Sunday, December 16, 2007
The Kite Runner
The Kite Runner is light, sweet, charming.Marc Forster direcetd this movie.
William Horberg is a producer.
The story is about wealthy Amir (Zekiria Ebrahimi) and the family servant's feisty son Hassan (the irresistible Ahmad Khan Mahmoodzada).
The movie was shot in Western China, also darkens plausibly with danger lurking around every corner. Amir secretly witnesses of a rape scene which takes place in kabul market place.
Amir becomes an adult (Khalid Abdalla), living as an aspiring writer in San Francisco with his ailing father (the formidable Homayoun Ershadi), the tone turns draggier — which is understandable and necessary, given that Amir remains wracked with shame for his childhood transgression, but that also means it loses its earlier energy. (Forster and Benioff do inject some much-needed humor as Amir meets and awkwardly courts the woman who will become his wife, played by Atossa Leoni.)
And once Amir returns to the ravaged, Taliban-controlled Kabul he no longer recognizes for the chance to right his wrong, moments that should have been more poignant are instead distracting for their convenience.
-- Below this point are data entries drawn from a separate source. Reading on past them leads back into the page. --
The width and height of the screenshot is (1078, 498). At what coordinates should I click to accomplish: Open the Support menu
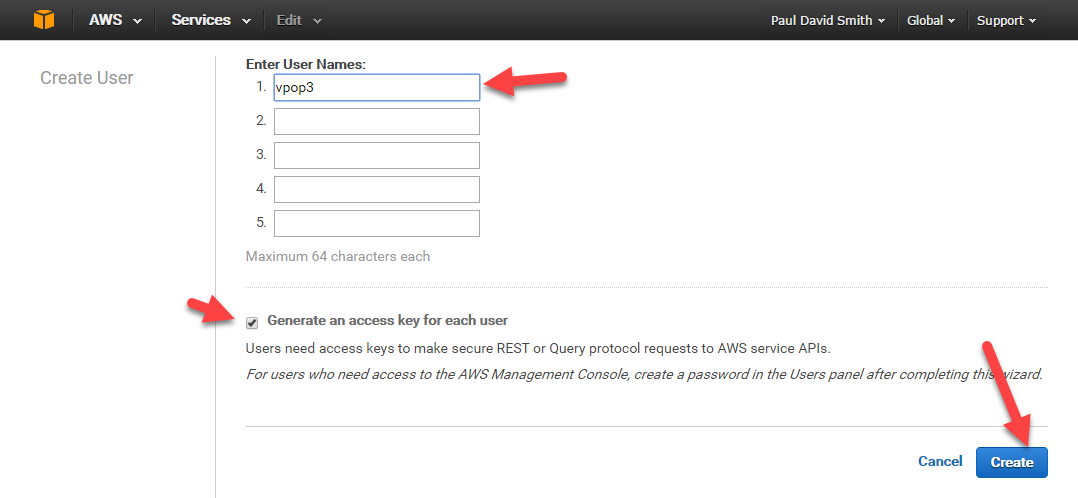point(1006,20)
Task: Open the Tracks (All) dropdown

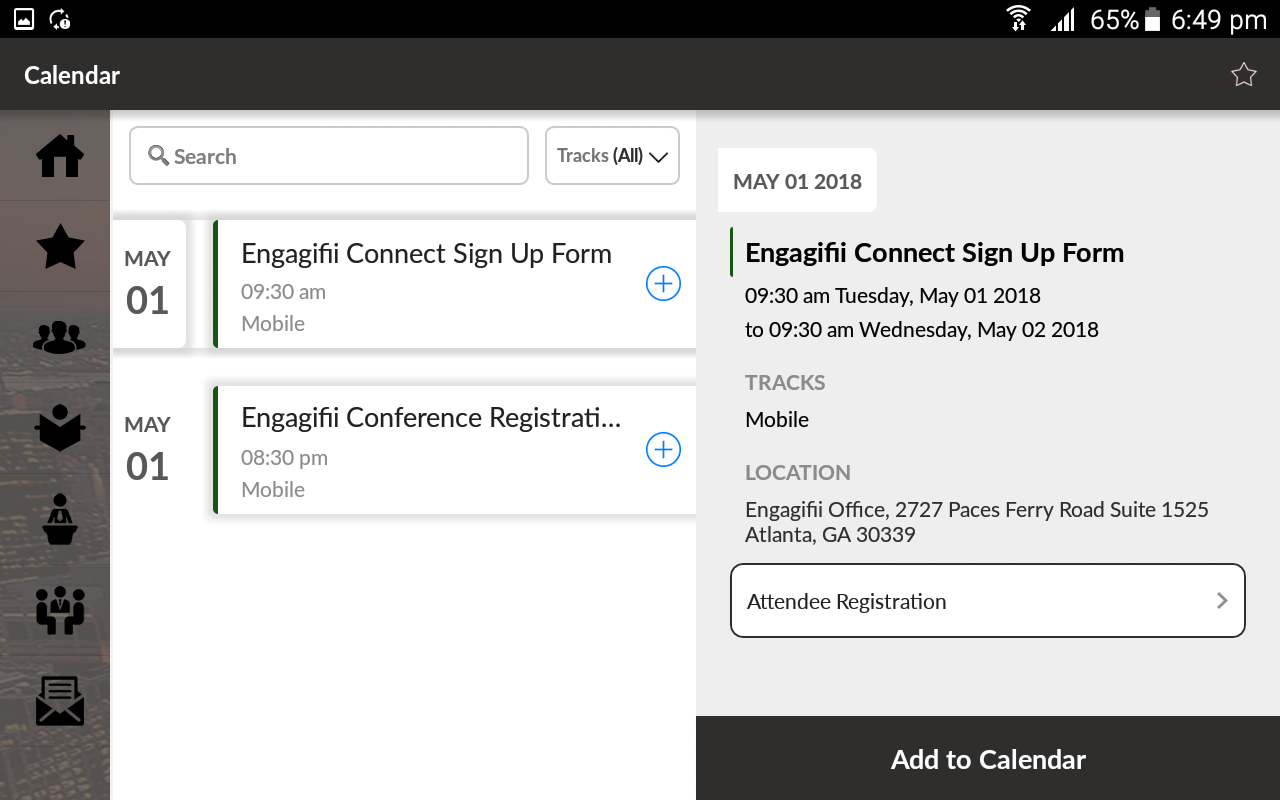Action: tap(612, 156)
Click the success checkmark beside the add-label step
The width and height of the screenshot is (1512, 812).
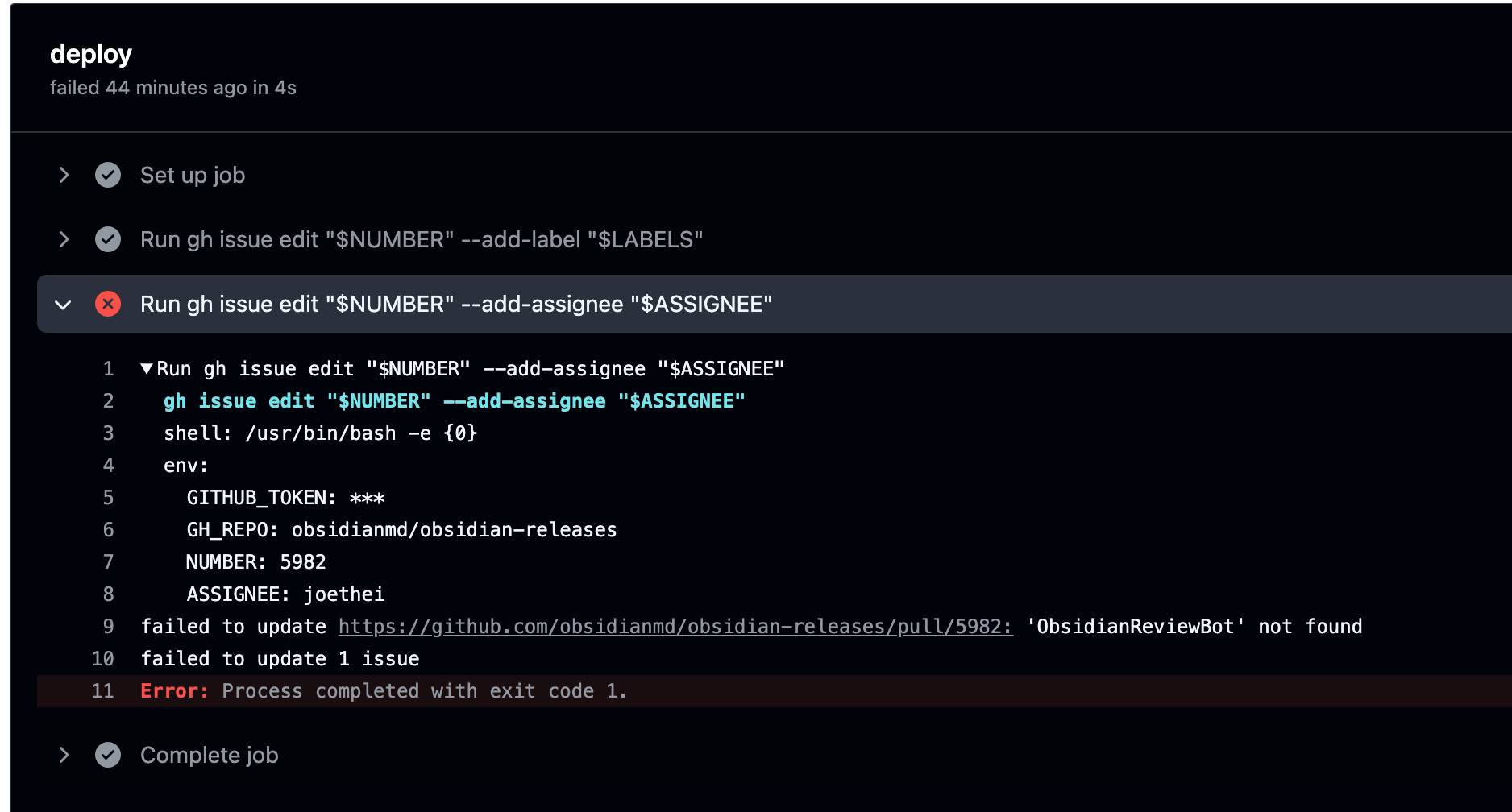(x=108, y=239)
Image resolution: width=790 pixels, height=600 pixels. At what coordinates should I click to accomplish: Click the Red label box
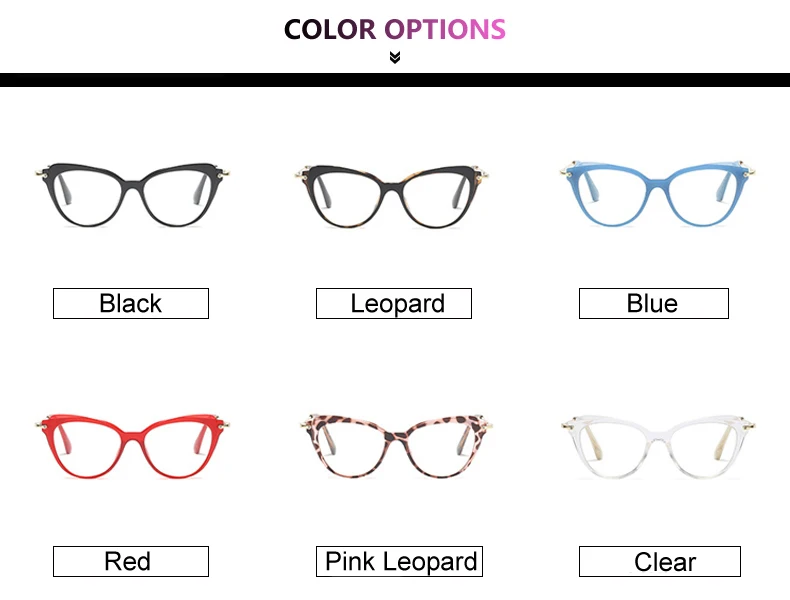[131, 561]
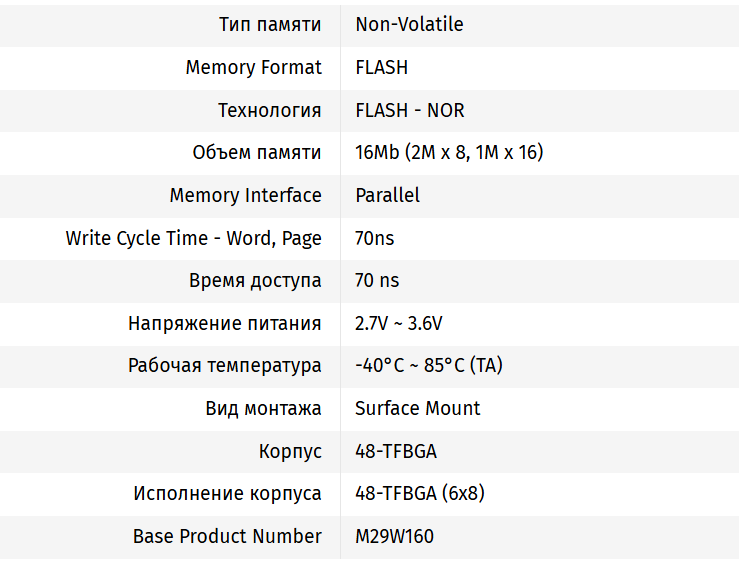Click 'Write Cycle Time - Word, Page' label

point(193,238)
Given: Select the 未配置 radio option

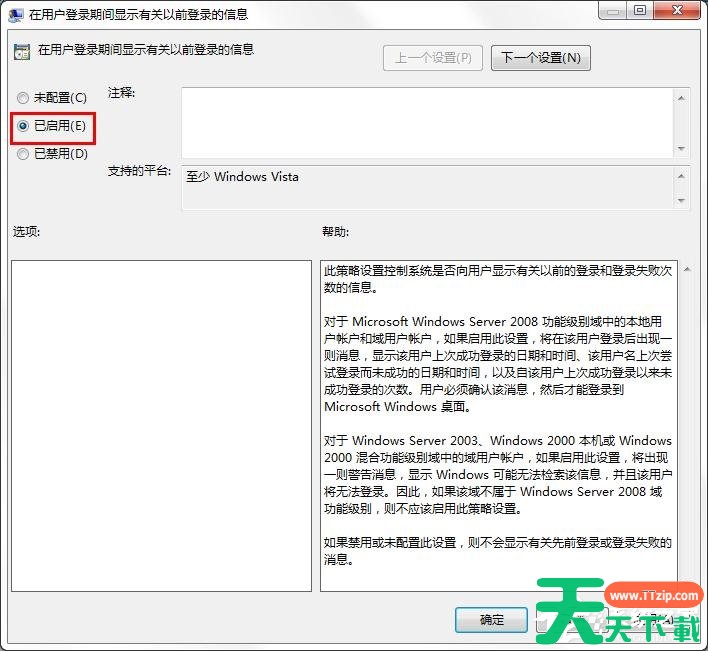Looking at the screenshot, I should (x=23, y=98).
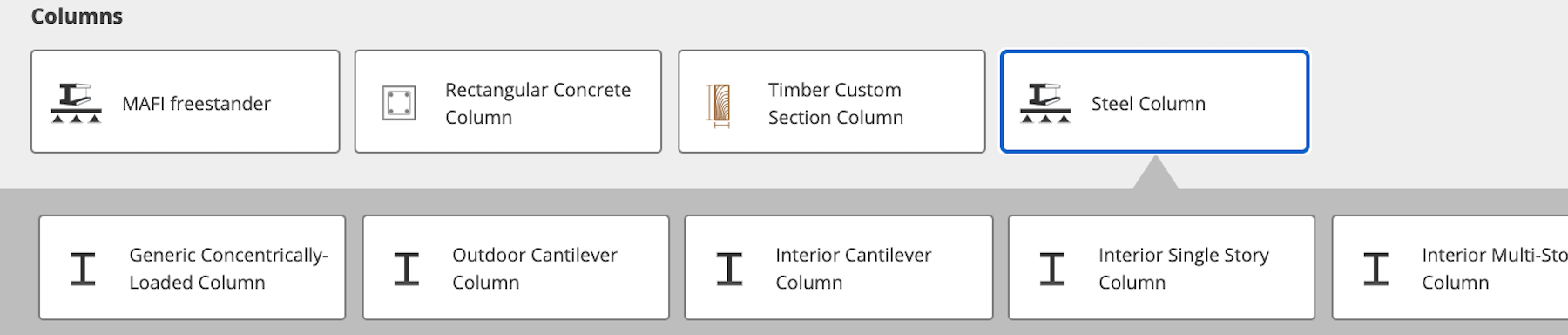Click the Interior Single Story Column I-beam icon
This screenshot has width=1568, height=335.
1052,269
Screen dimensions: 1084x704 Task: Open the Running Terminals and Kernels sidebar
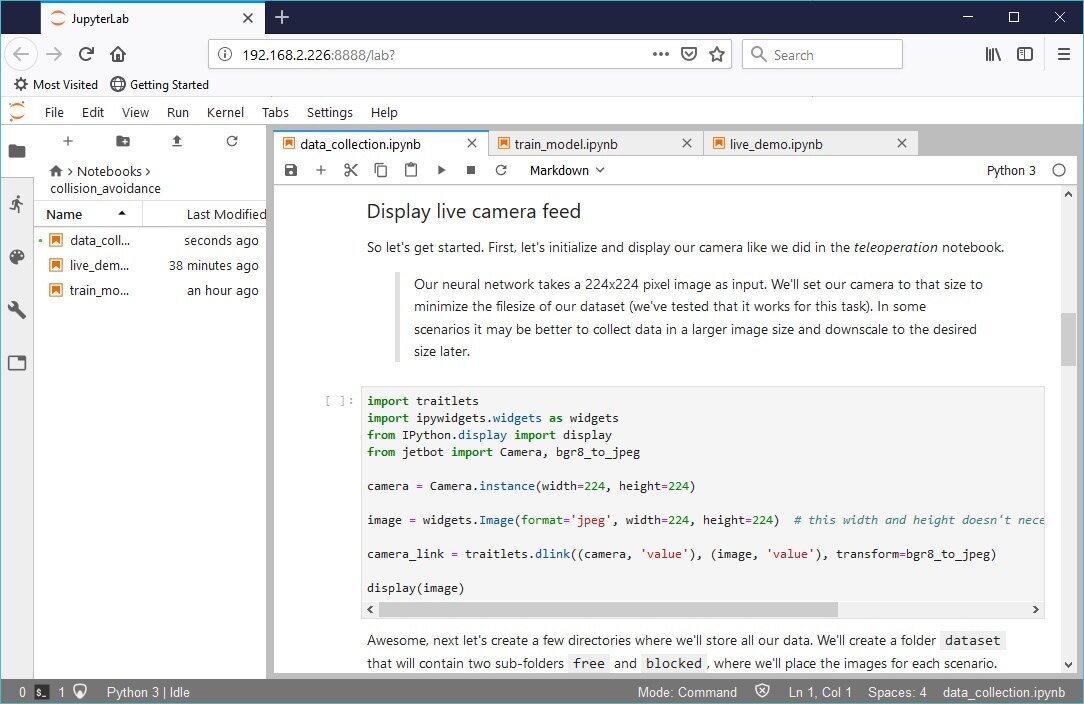(16, 204)
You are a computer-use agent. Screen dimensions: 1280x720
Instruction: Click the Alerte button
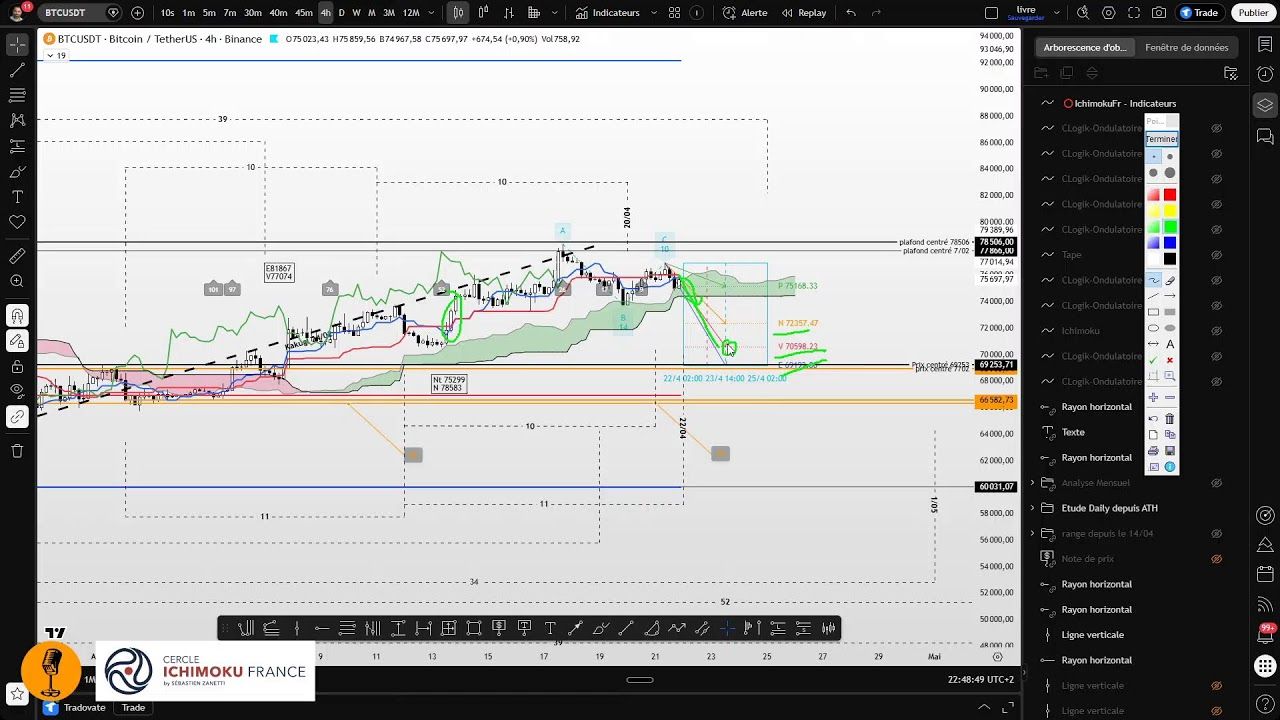coord(745,13)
Old foes show up at just the right time, and sequences that played out at the beginning are echoed at the end. It's a jarring contrast for a film that's so clearly aiming for emotional and political realism.
If nothing else, though, The Kite Runner does succeed in providing a vibrant window into a region of the world we might not have known and might have felt daunted to seek out. In this era of 24-hour cable news, celebrity gossip and blink-and-you-miss-them headlines, that's probably the greatest service the film could provide.